++++ DATASET RECORDS ++++
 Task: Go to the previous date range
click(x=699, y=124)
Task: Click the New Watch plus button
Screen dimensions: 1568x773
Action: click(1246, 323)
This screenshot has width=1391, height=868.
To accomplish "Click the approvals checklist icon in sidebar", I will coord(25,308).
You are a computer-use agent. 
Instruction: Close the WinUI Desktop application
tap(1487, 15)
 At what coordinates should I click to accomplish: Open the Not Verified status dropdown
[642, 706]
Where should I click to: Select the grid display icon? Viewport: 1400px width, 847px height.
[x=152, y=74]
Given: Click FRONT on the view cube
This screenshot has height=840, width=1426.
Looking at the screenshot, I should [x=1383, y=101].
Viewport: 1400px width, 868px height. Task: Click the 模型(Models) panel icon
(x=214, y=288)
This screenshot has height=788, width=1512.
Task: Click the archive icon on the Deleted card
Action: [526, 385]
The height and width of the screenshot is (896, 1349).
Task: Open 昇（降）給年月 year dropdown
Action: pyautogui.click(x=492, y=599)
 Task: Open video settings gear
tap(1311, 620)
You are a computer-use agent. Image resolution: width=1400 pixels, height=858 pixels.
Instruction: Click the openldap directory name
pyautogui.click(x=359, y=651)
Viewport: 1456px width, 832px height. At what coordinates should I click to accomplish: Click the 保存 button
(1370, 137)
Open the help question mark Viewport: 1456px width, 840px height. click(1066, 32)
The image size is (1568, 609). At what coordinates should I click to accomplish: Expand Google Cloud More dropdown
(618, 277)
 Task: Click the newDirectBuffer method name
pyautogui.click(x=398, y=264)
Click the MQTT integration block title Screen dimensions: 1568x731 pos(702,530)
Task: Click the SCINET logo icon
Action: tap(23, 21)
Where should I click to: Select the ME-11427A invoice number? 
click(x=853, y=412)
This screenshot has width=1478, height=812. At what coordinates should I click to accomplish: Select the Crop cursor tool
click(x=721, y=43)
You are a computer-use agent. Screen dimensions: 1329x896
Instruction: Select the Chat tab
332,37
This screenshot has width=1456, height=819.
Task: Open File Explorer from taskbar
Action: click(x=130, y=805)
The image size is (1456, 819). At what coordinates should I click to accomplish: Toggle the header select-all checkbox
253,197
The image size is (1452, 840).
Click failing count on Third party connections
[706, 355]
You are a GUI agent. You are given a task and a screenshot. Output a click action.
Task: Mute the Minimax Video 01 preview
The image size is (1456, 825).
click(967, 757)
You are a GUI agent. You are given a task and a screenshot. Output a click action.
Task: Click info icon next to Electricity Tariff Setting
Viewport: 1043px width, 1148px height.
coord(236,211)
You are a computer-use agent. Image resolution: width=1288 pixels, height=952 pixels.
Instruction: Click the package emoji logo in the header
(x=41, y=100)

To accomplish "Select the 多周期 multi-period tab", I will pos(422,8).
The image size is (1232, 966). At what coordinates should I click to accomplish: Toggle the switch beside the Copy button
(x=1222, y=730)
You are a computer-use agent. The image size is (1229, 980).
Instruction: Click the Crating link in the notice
++++
= WHAT TO WORK ON =
Nothing but the lines from the one containing "Instruction: Click the package" to the end of the entries belongs in the answer, and each must match exactly.

= COMPLETED EXERCISE =
Instruction: Click the package emoji logo in the header
(x=41, y=100)

To accomplish "Select the 多周期 multi-period tab", I will pos(422,8).
The image size is (1232, 966). At what coordinates should I click to accomplish: Toggle the switch beside the Copy button
(x=1222, y=730)
You are a computer-use agent. The image size is (1229, 980).
Instruction: Click the Crating link in the notice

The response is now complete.